═══ Supplied records

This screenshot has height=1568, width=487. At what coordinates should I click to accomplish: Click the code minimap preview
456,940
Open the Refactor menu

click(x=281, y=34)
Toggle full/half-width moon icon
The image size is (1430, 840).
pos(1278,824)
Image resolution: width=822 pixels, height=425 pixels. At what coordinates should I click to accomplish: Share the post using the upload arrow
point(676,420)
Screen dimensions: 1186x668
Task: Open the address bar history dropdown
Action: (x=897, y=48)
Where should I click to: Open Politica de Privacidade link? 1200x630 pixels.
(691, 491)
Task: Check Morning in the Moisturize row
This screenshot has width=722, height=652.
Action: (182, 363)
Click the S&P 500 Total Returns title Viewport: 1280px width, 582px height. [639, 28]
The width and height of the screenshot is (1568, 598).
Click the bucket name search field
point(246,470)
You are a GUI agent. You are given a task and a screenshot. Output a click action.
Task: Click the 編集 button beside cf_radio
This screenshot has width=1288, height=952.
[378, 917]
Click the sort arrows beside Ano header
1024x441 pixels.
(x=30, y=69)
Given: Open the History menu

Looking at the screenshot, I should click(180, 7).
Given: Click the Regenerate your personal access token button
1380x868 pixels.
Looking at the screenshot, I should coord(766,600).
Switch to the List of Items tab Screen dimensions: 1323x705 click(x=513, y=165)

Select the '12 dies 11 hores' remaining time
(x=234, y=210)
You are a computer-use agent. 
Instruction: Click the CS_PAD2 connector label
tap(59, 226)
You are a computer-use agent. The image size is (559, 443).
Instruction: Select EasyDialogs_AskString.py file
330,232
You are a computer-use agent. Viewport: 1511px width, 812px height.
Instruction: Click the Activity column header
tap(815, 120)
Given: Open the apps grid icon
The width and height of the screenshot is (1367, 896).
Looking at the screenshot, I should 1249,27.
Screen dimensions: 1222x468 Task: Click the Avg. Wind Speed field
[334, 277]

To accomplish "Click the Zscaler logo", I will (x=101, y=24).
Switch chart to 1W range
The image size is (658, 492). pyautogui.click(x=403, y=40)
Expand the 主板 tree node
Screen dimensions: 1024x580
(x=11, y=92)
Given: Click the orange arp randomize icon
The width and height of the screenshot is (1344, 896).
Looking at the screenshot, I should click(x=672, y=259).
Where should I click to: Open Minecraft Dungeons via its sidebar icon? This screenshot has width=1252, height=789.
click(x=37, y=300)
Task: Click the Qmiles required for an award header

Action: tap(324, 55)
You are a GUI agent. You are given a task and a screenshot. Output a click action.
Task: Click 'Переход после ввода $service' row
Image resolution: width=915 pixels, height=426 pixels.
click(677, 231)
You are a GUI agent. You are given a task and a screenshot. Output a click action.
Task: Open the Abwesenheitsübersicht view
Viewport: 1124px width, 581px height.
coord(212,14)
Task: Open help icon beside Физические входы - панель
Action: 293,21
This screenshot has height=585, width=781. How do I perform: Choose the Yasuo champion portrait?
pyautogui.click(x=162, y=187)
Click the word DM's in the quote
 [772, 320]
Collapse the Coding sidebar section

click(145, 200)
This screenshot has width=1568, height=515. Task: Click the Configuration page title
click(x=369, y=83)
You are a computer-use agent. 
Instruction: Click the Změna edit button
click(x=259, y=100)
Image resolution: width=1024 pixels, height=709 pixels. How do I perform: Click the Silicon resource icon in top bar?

══════

### Exercise objective:
The response must consist solely of the lines from the first line of the entries through the line containing "You are a computer-use agent. The", repeated exactly.

### Output of the exercise:
This screenshot has height=1568, width=487. At what coordinates should I click to accomplish: Click the code minimap preview
456,940
Open the Refactor menu

click(x=281, y=34)
Toggle full/half-width moon icon
The image size is (1430, 840).
pos(1278,824)
Image resolution: width=822 pixels, height=425 pixels. At what coordinates should I click to accomplish: Share the post using the upload arrow
point(676,420)
Screen dimensions: 1186x668
Task: Open the address bar history dropdown
Action: (x=897, y=48)
Where should I click to: Open Politica de Privacidade link? 1200x630 pixels.
(691, 491)
Task: Check Morning in the Moisturize row
This screenshot has width=722, height=652.
Action: (182, 363)
Click the S&P 500 Total Returns title Viewport: 1280px width, 582px height. [639, 28]
The width and height of the screenshot is (1568, 598).
Click the bucket name search field
point(246,470)
You are a GUI agent. You are given a task and a screenshot. Output a click action.
Task: Click the 編集 button beside cf_radio
This screenshot has width=1288, height=952.
[378, 917]
Click the sort arrows beside Ano header
1024x441 pixels.
(x=30, y=69)
Given: Open the History menu

Looking at the screenshot, I should click(180, 7).
Given: Click the Regenerate your personal access token button
1380x868 pixels.
Looking at the screenshot, I should coord(766,600).
Switch to the List of Items tab Screen dimensions: 1323x705 click(x=513, y=165)

Select the '12 dies 11 hores' remaining time
(x=234, y=210)
You are a computer-use agent. 
Instruction: Click the CS_PAD2 connector label
tap(59, 226)
You are a computer-use agent. The image size is (559, 443).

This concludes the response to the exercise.